Should tourists have reservations about Hanoi Hilton visit?
Not sure how the term "dark tourism" can be fully defined but it is obvious it means visiting destinations historically known for death and tragedy. It raises many questions.
Is it ghoulish to visit Auschwitz or is it a tourist's duty to make the trip if you are in Poland? Would visiting a slum in India be bad taste? The Cu Chi Tunnels in Saigon? The Genocide Museum in Phnom Pehn?
Is a gruesome curiosity to see these sites where so much suffering and misery took place a bad thing? Or an opportunity to learn from the past and be thankful for where we live today?
We felt this way when a visit to the infamous Hanoi Hilton in Vietnam was proposed recently.
Called Hoa Lo Prison it was built by the French in 1896 in the middle of the city, planned to house 450 inmates but by the 1930s it held close to 2000 detainees, mostly political prisoners. Later it was used by North Vietnam to hold US Prisoners of War during the Vietnam War, or what the locals call the American War.
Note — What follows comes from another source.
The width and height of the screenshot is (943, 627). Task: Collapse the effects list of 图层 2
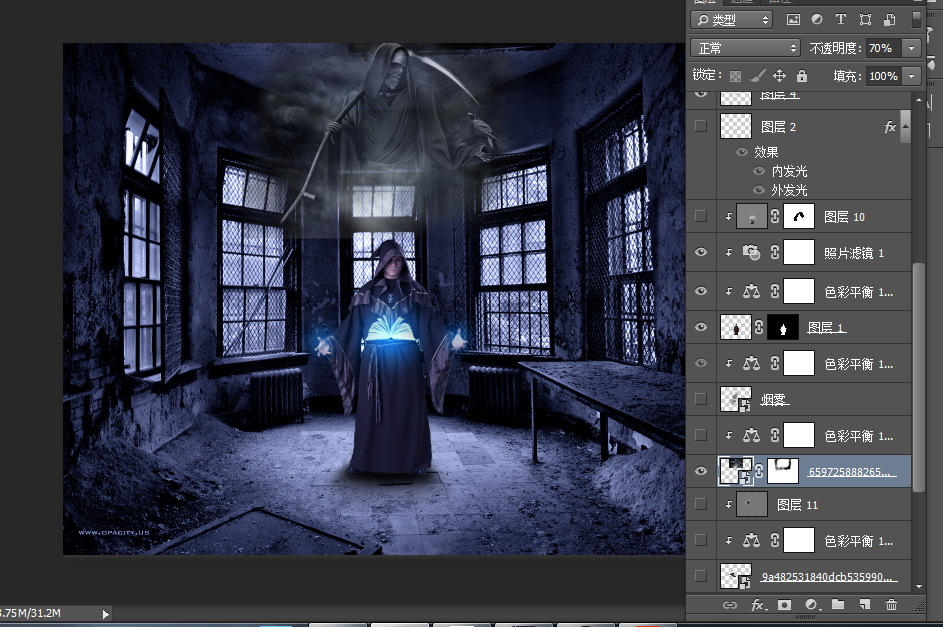pos(905,127)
The French called it Maison Centrale, meaning Central House, their euphemistic name to signify prisons in France.
During the Vietnam War, the American POWs nicknamed the prison the Hanoi Hilton and most visitors to Hanoi today do consider a visit an essential part of their itinerary.
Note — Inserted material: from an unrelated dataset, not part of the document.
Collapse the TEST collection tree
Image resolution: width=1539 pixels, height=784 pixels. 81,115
Most of the vast prison was torn down in the 1990s, the only part left today is a well-preserved museum, but it is enough to send chills down the spine as you walk through the displays.
Life-sized models of bone-thin, wretched prisoners shackled to the floor or languishing in groups on long, low wooden benches, make you shudder, despair.
It's an uncomfortable place to be as you walk through the narrow corridors flanked by heavy steel doors, some with grills where you peer through to small cells. The dungeons where dangerous prisoners were kept in solitary confinement are especially harrowing.
The Guillotine Room is the most chilling. The menacing structure was used to execute Vietnamese revolutionaries and its foreboding presence - so looming, real and terrifying - means most people can spend only a minute or two in this room.
The displays are mostly of the French Colonial period, focussing on the terrible suffering of the Vietnamese revolutionaries in the early 20th century but there are exhibitions showing the American POWs incarcerated during the Vietnam War ... the most known to us Senator John McCain, held there for five years. These displays mostly show photos, uniforms and utensils used by the POWs, a little less confronting but still disturbing.
Our visit came just a matter of weeks after John McCain's death in August so there was a deeper-than-normal interest in the display showing him being rescued from his downed plane in nearby True Bach Lake in 1967.
Outside, a long corridor shows memorials to Vietnamese prisoners. Of morbid fascination is a sewer through which five death-row inmates escaped on Christmas Eve in 1951, just one of several successful jailbreaks.
The building is a benign-looking yellow building sitting almost unnoticeably in busy tree-lined Hoa Lo St in the centre of Hanoi close to the French Quarter. After being immersed in the past and the terrible suffering that took place inside the building, coming out, blinking into the sunlight to find yourself on a busy road with the omnipresent tidal wave of motorcycles is a relief.
We asked ourselves had it been ghoulish to visit the Hanoi Hilton when there was so much going on out in the streets of Hanoi, or was it insightful and meaningful, giving us pause to think and reflect and try to understand what went on.